A Friendship Breakup: Cutting Him Out of My Life

Any break-up is tough. We’ve all been through them. You cry, you eat a little too much ice cream and chocolate, you get a horrible haircut, and you spend what little money you have left shopping for things you absolutely have no use for. Eventually, you tell yourself you’re an amazing person who deserves someone equally as amazing.

But what do you do when it comes to a friendship? Most cases people naturally drift away from each other. We blame life, work, or responsibilities. But let’s be honest if you let these things come in the way, then perhaps the friendship was just not worth it.

At 32 years old, I am not afraid to say I have a hard time making new friends. I still have a lot of my childhood friends, but sadly they live thousands of kilometers away. It was so much easier when I was younger. As adults, there’s so much doubt sometimes and hesitation.

Last November, I started being friends with someone. Let’s name him Paul. Paul is a couple of years older than me, intelligent, and overall a nice guy. I met him through work and from the start, we both knew we could be good friends. Just friends. We’ve enjoyed having coffee together, eating out, laughing, talking about everything and anything. Things went quite smoothly and we naturally needed to see each other as often as possible.

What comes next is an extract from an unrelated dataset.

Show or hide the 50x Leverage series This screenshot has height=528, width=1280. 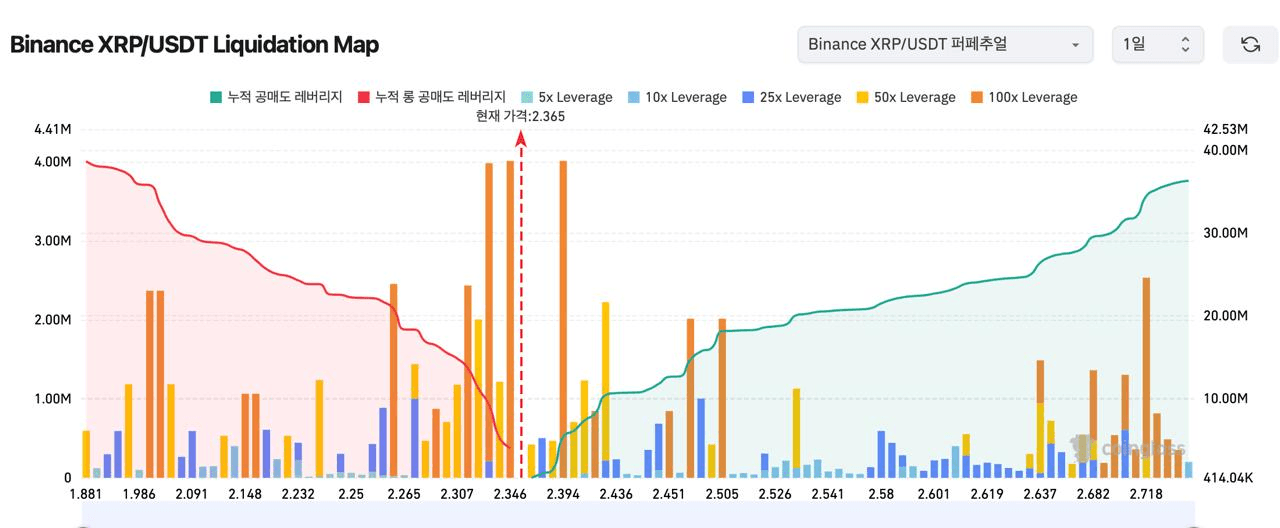point(905,97)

Thanks to him, I’ve learned a lot about life. Things like soulmates. I grew up thinking we were destined to marry our soulmate.  I began to question my own marriage because the Husband and I are so different. I love him so much, for his qualities (good or bad), but we are total opposites. Opposites in our taste of music, movies, but especially our humor. Then, I realized that perhaps it isn’t supposed to be like that. Perhaps we aren’t destined to marry our soulmate. Or perhaps our soulmate doesn’t necessarily have to be someone you are in love in with. Perhaps, a soulmate could be that one guy you can have coffee and cake with and laugh about everything and anything.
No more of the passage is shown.